There has been much criticism of education in the United States, not least in recent weeks. People have suggested our problems of low achievement are the result of bad teachers, tenure laws, and now poor teacher education programs. In fact both the Star Tribune and the Pioneer Press ran the same column about the wonderful success of Finland and implied we need to have educational preparation programs similar to Finland's to move U.S. education back to high quality ("What Americans have yet to learn about teacher training," June 22).
No question Finland has done well. It now typically ranks high on international tests, on the quality of teacher preparation (teachers are required to have a master's degree), and on the respect Finnish people have for educators. Finnish culture reveres teachers, does not seek to denigrate them, and pays them relatively well. Finnish teacher education programs are harder to get into (they only take the top 10 percent of applicants) and their programs are both rigorous and long term (two years). Poor teachers in Finland are not punished; they are supported so they can improve and become better.
But while making the comparison, we need to remember that Finland is not the United States.
Finland has 5.3 million people; the United States has 318 million. Finland is quite homogeneous, with most people of Finnish heritage. The U.S. has a wide variety of people, with more than 60 percent white and sizable minorities of African Americans (12.5 percent), Hispanics (12.1 percent), Asians (3.6 percent), and others.
Three languages are spoken in Finland; the U.S. has more than 300, with almost 17 million people speaking a language other than English in the home.
In fact, as of 2010, four American states were minority-majority: California, Texas, New Mexico and Hawaii.

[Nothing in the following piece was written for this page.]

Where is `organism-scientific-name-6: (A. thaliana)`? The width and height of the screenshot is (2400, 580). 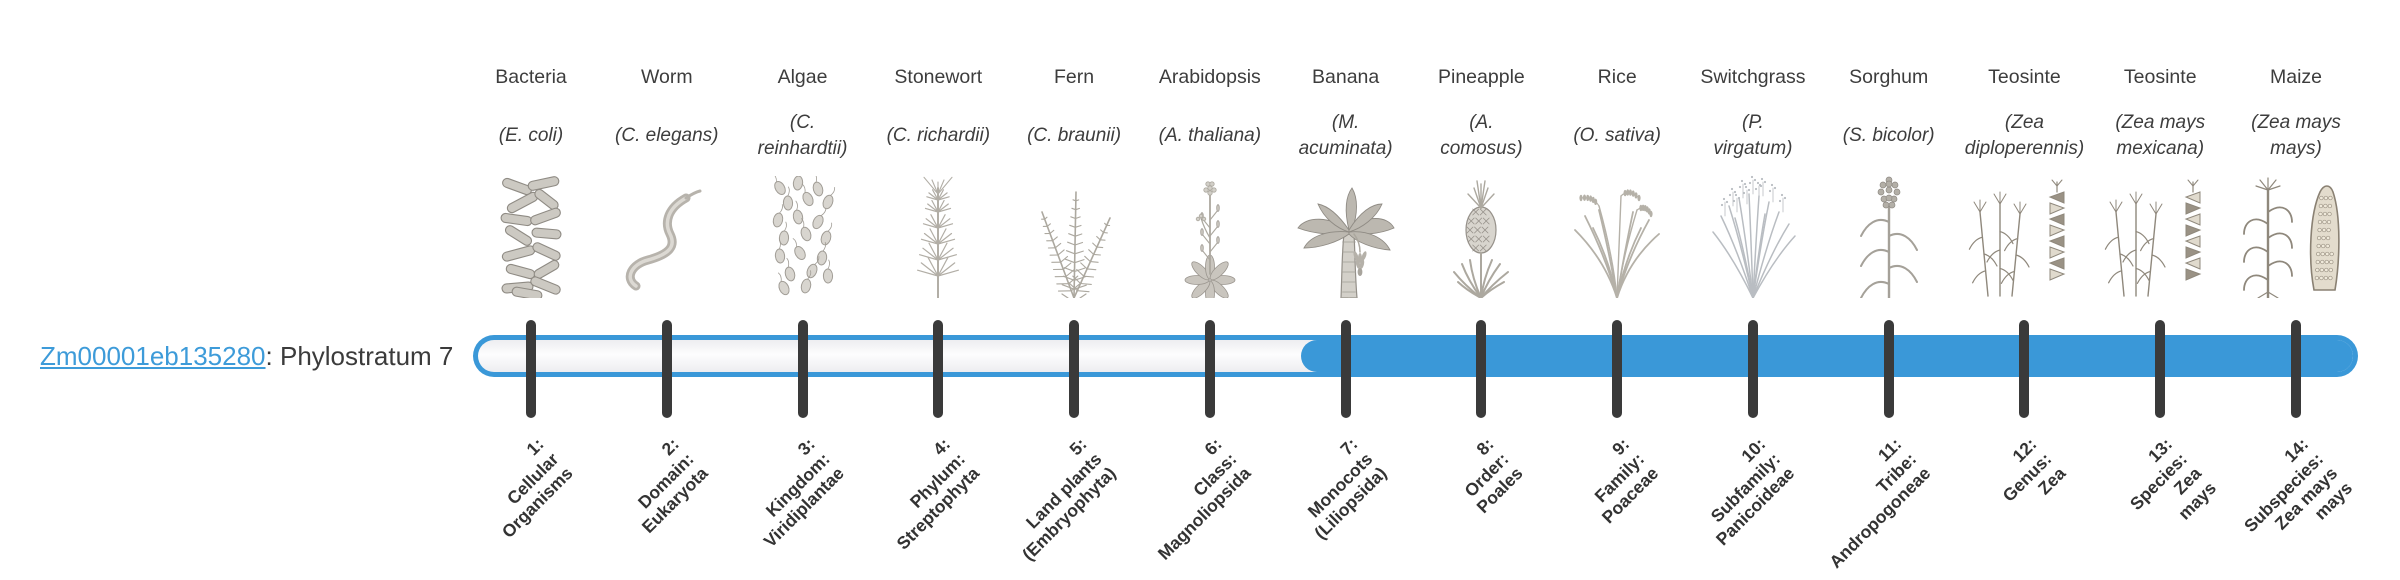 organism-scientific-name-6: (A. thaliana) is located at coordinates (1210, 136).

Almost 48 percent of the growth among young people belongs to Hispanic families. And more than 50 percent of children under 1 in the U.S. are minority members. Most notably, the U.S. public school population will have a nonwhite majority starting next year for the first time ever.

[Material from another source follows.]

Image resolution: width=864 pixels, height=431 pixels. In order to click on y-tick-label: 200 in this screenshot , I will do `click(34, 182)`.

On recent PISA tests (international tests of knowledge in science and related areas) Finland scored near the top, next to Singapore and cities in China. The overall U.S. scores were below that.
However, U.S. data also indicated that when only U.S. schools with poverty rates of 10 percent or less were counted, U.S. scores were the best in the world. It's time to perhaps acknowledge these facts and stop suggesting that U.S. schools and educational training programs are not doing well. When poverty is not a factor, they are the best.